Bye Bye Baby Chords Giants When the Giants Come to Town

Watching Aubrey Huff'southward clutch 9th inning home run on TV to tie the Padres in San Diego Thursday night I enjoyed Duane Kuiper's dramatic call, "It's outta hither!" And when the Giants finished batting in the 9th inning the station replayed Huff'south Hour before going to  commercial with the familiar chords of "Bye good day babe!"

All long-time Giants fans know "Bye bye baby" as the Giants battle hymn going dorsum to the '60s. It was based on Giants' journalist Russ Hodges signature domicile run call. But what you may not know is Russ employ to say, "Good day bye baby" when the other team also hit a domicile run. It was actually overwhelming feedback from Giants fans who fabricated "Goodbye adieu babe" the signature call for Giants' HRs. Here'southward the story behind "Adieu bye baby" as told by Russ Hodges(*) himself:

"Everybody in my business has a favorite expression, and sometimes information technology catches on across his wildest dreams. That's what happened to Mel Allen'southward "How most that?" which has become role of the American language. Whenever somebody on the Giants hits a home run, I say, "Goodbye farewell baby," and our fans have picked it up and made information technology their own. It's a boxing cry, which any western follower of the Giants instantly recognizes, and nosotros at present fifty-fifty have a vocal based on it.

This melody, which was conceived i day in 1962 by Aaron Edwards, a popular KSFO announcer, is hardly a archetype in the mold of "On Wisconsin" or "The Washington Post March," but it doesn't sound bad when it's played loudly enough and it's like shooting fish in a barrel to sing. People at Candlestick Park get plenty of chances to sing it because whenever something practiced happens to the club, Lloyd Play a trick on belts it out on the organ weekdays while Del Courtney and his band play it on Sundays.

I'd been using the term "Bye good day baby" for home runs since 1954, but New Yorkers never adopted it. To them it was just another pet expression by a sports' announcer, such every bit many of us have. Mel Allen calls a habitation run by saying "It'southward going-going-gone." Harry Caray in St. Louis says, "It might exist-information technology could be- information technology is a home run." Short Gowdy in Boston says, "See ya afterwards," and Vince Scully in Los Angeles starts describing the length of the bulldoze, then says, "Forget information technology, it's gone."

And then it wasn't I who made "Bye goodbye baby" famous on the Westward Coast, merely the fans of San Francisco. I had always chosen every home run that style, whether hit past 1 of the Giants or somebody on the other team. When I came to San Francisco, I assumed I'd only go along right on doing information technology.
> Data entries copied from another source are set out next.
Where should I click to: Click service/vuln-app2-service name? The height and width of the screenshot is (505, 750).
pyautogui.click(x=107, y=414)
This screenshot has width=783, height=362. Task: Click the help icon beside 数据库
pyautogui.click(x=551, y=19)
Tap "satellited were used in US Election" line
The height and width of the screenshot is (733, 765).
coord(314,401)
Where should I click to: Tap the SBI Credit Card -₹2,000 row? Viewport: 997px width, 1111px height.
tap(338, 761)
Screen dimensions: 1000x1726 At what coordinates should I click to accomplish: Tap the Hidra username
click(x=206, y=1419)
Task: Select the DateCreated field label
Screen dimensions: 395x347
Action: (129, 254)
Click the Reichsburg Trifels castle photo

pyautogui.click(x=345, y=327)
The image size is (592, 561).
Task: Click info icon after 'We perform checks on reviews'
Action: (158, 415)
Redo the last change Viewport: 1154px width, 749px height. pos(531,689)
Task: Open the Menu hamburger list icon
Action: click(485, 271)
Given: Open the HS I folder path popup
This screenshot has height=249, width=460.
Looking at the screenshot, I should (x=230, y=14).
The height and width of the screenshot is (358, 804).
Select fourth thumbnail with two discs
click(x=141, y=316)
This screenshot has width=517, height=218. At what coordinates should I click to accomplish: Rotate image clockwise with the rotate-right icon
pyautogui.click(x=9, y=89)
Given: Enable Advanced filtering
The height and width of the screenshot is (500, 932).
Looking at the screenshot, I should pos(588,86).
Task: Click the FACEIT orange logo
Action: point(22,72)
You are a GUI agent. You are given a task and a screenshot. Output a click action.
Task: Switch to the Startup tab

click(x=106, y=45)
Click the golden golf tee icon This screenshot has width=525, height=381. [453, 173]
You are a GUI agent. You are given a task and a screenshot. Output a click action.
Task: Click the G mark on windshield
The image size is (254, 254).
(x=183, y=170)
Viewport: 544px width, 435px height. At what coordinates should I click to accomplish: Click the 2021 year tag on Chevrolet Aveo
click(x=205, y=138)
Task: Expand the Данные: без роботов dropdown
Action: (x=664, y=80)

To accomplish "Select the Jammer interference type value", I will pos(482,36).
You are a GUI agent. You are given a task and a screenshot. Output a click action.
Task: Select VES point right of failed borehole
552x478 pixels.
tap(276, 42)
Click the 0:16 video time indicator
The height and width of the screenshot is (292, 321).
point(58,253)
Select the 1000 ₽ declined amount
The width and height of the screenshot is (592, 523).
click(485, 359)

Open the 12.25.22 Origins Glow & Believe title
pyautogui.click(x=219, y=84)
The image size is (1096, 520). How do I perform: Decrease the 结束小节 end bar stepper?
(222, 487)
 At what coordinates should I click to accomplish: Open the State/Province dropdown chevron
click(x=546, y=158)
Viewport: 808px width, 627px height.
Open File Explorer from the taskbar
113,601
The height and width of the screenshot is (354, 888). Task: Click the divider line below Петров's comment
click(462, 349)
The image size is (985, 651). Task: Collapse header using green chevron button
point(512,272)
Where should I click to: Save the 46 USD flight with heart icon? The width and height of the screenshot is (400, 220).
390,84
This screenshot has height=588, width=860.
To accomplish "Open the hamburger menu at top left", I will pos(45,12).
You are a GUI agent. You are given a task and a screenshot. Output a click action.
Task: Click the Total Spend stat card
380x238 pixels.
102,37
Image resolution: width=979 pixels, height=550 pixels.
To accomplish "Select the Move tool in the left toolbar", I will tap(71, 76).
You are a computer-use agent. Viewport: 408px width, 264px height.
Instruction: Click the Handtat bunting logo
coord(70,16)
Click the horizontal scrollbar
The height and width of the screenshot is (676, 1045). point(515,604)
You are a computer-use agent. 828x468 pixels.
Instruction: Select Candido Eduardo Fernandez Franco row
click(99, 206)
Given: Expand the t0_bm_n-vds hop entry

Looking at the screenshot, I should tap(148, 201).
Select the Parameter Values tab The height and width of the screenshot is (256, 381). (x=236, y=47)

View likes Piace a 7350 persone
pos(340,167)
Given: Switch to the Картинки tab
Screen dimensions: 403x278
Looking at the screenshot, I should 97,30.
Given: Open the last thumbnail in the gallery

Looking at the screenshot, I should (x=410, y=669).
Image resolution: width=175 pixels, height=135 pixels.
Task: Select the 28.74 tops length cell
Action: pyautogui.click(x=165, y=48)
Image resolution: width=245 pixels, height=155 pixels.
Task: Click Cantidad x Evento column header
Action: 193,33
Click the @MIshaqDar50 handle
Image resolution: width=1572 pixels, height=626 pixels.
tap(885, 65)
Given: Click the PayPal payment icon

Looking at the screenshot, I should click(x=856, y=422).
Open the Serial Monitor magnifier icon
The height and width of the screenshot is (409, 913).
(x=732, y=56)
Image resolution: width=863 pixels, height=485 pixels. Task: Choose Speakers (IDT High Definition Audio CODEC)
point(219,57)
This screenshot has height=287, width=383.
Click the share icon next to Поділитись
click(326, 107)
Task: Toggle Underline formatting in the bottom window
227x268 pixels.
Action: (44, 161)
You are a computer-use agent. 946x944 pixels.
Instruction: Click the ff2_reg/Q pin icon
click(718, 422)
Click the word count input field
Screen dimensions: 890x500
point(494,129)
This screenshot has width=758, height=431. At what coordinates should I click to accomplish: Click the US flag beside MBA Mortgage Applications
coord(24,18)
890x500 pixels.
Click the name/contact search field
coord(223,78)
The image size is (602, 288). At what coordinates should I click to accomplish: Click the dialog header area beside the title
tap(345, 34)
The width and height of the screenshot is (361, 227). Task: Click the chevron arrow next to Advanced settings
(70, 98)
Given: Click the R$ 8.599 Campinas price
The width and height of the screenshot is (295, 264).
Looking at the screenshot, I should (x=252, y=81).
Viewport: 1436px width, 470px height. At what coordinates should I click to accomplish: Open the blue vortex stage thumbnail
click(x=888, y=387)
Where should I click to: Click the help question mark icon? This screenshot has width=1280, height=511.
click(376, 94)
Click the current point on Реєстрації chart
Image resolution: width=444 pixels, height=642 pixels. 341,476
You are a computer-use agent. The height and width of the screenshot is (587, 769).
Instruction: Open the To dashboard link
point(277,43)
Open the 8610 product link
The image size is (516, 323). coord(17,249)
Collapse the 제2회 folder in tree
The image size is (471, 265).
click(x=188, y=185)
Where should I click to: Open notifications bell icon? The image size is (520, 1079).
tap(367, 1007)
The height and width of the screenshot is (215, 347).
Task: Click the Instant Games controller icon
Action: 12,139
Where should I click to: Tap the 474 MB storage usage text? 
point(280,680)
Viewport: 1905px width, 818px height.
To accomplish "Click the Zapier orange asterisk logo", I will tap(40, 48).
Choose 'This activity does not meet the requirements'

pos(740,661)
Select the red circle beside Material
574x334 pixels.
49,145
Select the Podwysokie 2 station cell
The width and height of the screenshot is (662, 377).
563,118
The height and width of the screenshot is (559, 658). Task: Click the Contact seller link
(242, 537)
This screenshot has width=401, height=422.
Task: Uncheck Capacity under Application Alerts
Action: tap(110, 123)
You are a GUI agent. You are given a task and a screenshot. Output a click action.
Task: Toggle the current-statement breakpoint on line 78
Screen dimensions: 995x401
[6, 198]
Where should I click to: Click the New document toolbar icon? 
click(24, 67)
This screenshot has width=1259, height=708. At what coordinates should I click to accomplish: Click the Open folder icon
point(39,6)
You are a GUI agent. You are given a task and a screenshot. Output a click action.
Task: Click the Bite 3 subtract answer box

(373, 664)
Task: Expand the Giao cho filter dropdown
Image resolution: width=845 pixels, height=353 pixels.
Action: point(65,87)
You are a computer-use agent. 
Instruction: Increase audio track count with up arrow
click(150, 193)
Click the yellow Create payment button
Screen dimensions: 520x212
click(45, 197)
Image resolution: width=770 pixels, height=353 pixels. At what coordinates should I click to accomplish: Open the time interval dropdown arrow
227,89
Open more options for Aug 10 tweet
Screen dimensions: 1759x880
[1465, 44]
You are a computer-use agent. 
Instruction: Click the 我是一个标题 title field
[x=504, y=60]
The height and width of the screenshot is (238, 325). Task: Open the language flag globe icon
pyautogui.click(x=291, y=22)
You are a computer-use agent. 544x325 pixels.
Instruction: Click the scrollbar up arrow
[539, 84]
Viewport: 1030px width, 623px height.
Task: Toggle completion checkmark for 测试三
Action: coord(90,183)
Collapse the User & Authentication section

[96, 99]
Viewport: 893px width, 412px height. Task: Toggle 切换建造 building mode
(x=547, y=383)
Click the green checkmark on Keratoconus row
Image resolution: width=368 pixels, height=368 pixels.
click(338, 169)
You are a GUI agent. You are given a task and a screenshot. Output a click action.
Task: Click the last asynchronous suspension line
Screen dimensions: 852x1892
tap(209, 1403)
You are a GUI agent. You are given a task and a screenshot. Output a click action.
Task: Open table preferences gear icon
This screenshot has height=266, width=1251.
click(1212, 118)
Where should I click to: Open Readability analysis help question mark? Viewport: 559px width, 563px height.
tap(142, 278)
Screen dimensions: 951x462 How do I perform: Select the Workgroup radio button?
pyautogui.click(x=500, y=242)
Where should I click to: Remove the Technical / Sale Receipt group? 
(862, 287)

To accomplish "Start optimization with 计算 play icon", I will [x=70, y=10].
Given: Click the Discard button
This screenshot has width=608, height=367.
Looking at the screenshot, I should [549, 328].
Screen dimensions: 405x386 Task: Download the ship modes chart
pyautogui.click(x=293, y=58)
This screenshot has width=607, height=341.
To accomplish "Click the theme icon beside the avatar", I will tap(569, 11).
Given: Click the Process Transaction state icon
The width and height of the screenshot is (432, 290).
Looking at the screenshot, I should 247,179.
The first home run on opening mean solar day in 1958 was striking by Daryl Spencer in the quaternary inning. Equally the ball went into the stands, I said, "Bye good day babe," merely as I always had in New York. Orlando Cepeda hit one in the fifth, and I said it once more. I didn't think much about it either time.

The next mean solar day, Knuckles Snider of the Dodgers came upwardly in the third inning and belted a tremendous shot over the right field fence, which veteran observers said was the longest habitation run ever hit at Seals Stadium. The minute it left the bat we all knew it was gone, and I yelled, "Good day bye baby." A little later Dick Gray hit one for the Dodgers, so I said information technology once more.

Before the game was over, we began getting phone calls from fans objecting to my using "Cheerio bye baby" in describing Dodgers' homers. When I stopped in at the studio later, I found out that people had been calling up all afternoon about it, and the next day nosotros had an accented alluvion of messages.

"If you're going to say 'Bye good day baby' at all," a woman wrote from Marin County, "use it just for our side. We don't want to hear it when somebody else hits 1."

Her alphabetic character was typical of the hundreds that came in. So when I went to the ballpark that mean solar day, I saw my duty and I did information technology. Gino Cimoli of the Dodgers hitting ane out of the park in the second inning and I simply called it a home run. Simply when Bob Schmidt of the Giants banged one in the 4th, I gleefully howled, "Adieu bye baby." I guess everybody was happy, because the mail was predominantly favorable."

And that's how "Good day bye baby" was officially built-in as the exclusive home run call of the San Francisco Giants on Thursday, April 17 during the third game of the 1958 flavour. And the Giants beat out the Dodgers vii-four.

(*) Russ Hodges and Al Hirschberg,
My Giants

(Doubleday, Garden City, NY: 1963) pp. 168-169.